Importante y reñida elección para la presidencia de los Estados Unidos

expedición ballenera por un tal ismael

SANGRIENTA BATALLA EN AFGANISTÁN

Aunque no puedo decir con exactitud por qué esas directoras de escena, las Parcas, me asignaron este despreciable papel de una expedición ballenera, mientras a otros les designaban para magníficos papeles de nobles tragedias, y pequeños y fáciles papeles en gentiles comedias, y alegres papeles en farsas… aunque no puedo decir por qué exactamente, no obstante, ahora que evoco todas las circunstancias, creo poder penetrar un poco en los resortes y motivos que, siéndome astutamente presentados bajo diversos disfraces, me indujeron a ponerme a representar el papel que desempeñé, además de persuadirme del delirio de que era una elección tomada como resultado de mi propio imparcial albedrío y discernidor juicio.
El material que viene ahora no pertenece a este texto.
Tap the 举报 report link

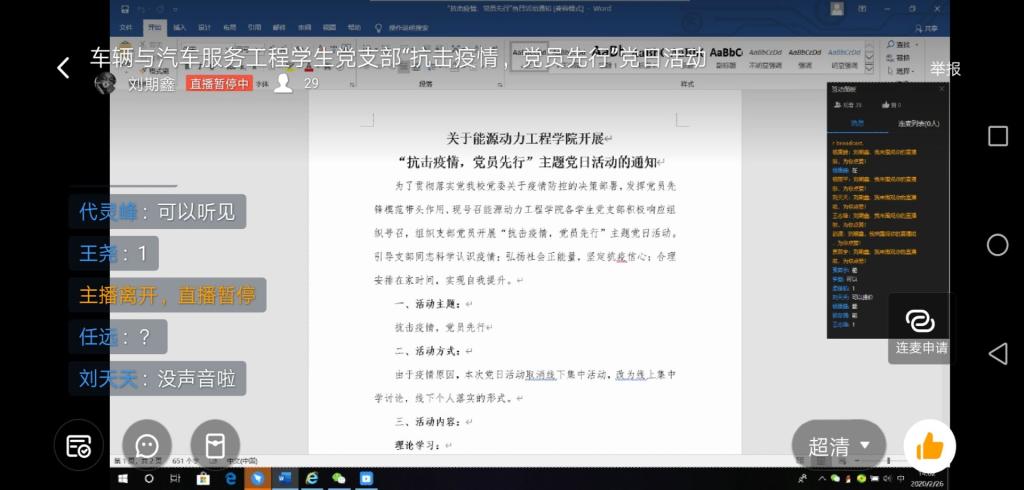[x=945, y=69]
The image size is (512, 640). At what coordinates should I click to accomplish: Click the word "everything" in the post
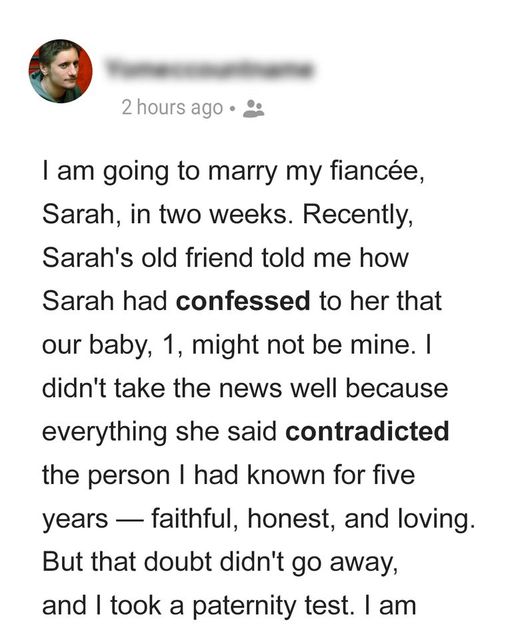105,433
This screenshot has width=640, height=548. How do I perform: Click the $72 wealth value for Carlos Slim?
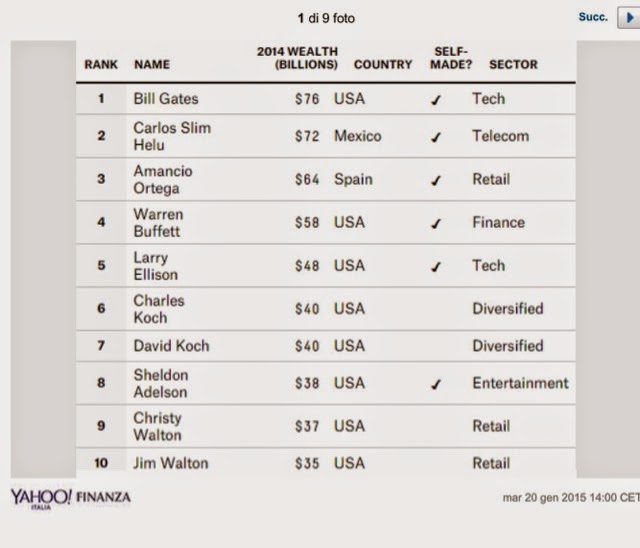point(307,136)
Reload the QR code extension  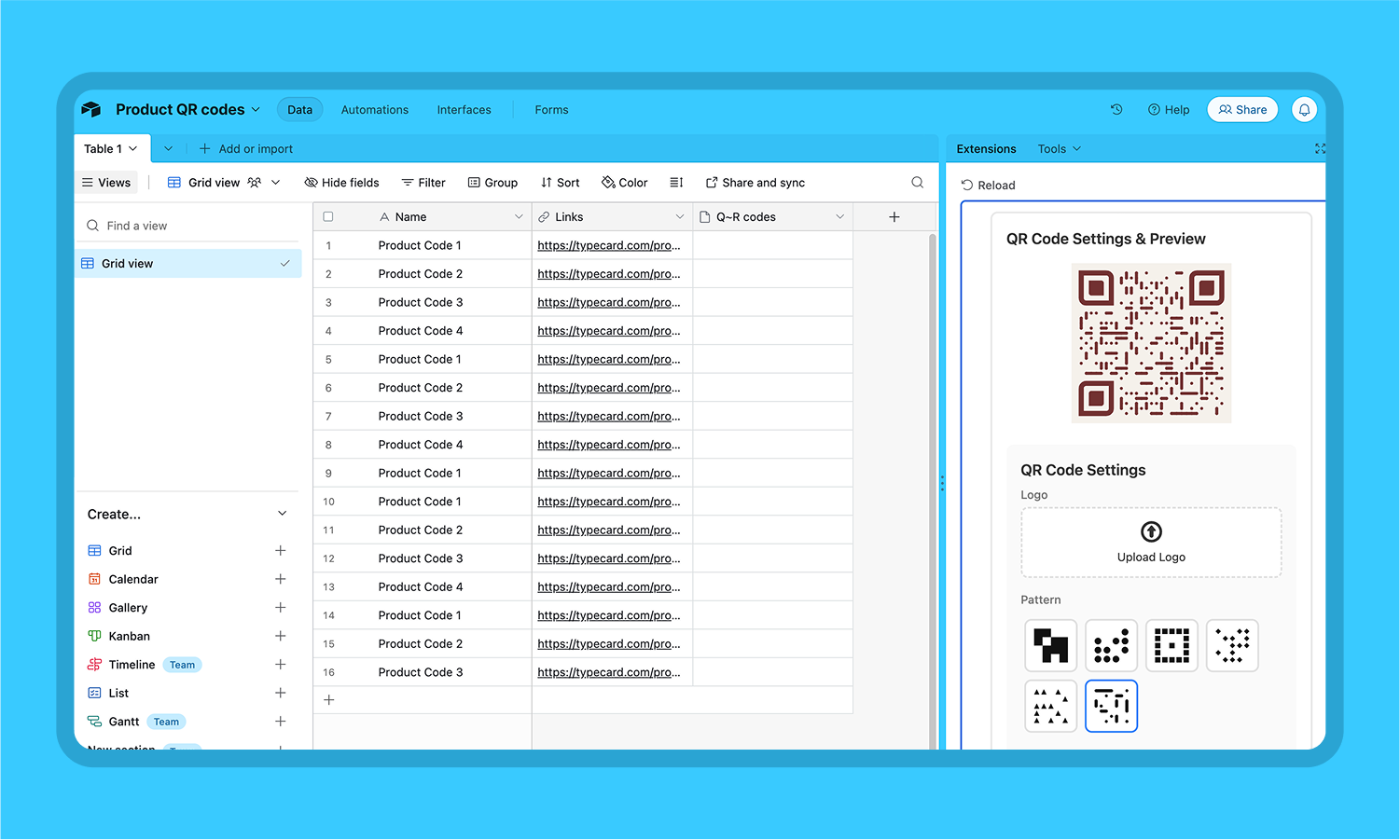[989, 185]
Principal entre estos motivos era la irresistible idea de la propia gran ballena. Un monstruo tan portentoso y enigmático despertaba toda mi curiosidad. Luego, los salvajes y lejanos mares en los que volteaba su mole de isla; los insalvables, innombrables peligros de la ballena; éstos, junto a las maravillas que aguardaban de miles de visiones y sonidos de la Patagonia, me hicieron inclinarme por mi capricho. Quizá para otros hombres tales factores no habrían constituido estímulos, pero, en lo que a mí respecta, una perenne ansia de cosas remotas me atormenta. Me encanta navegar mares prohibidos y desembarcar en costas agrestes. No ignorando lo beneficioso, percibo con rapidez el horror, y puedo adaptarme —si me lo permiten—, pues es conveniente mantener una relación amigable con todos los residentes del lugar en el que uno se hospeda.
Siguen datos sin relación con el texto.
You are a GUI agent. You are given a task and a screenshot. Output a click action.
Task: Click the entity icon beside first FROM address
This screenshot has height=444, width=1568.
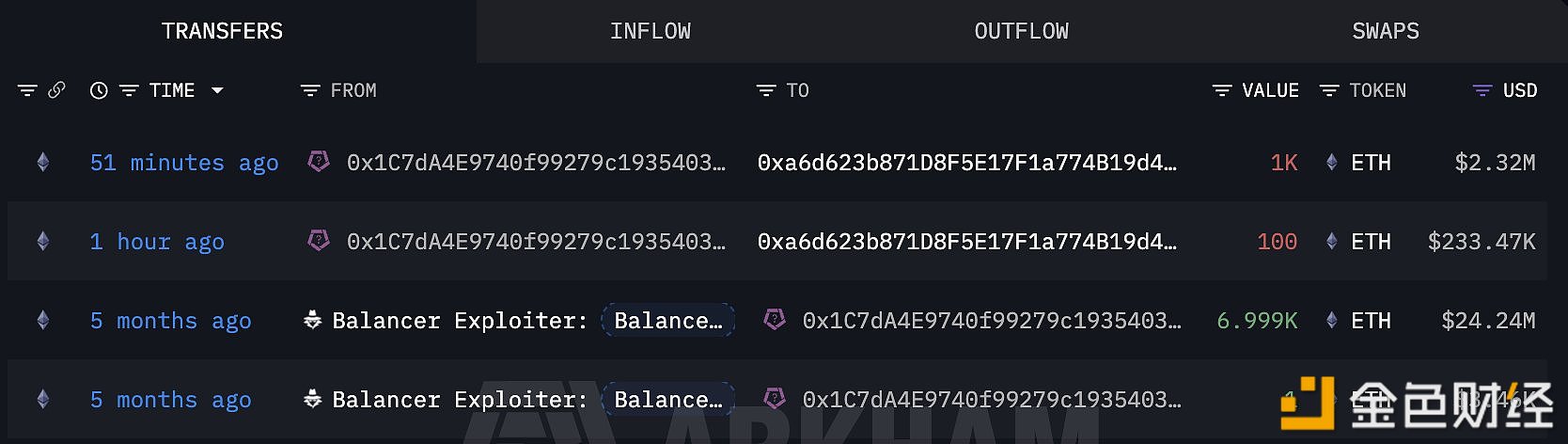pyautogui.click(x=319, y=162)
Por tanto, a causa de estos motivos, la expedición ballenera se aceptó de buen grado. Las grandes compuertas del mundo de la fantasía se abrieron de par en par, y en las irracionales ínfulas que me inclinaron hacia mi propósito, de dos en dos flotaron hasta lo más profundo de mi alma interminables comitivas de ballenas, y, en medio de todas ellas, un gran fantasma encapuchado, similar a una colina de nieve en el aire.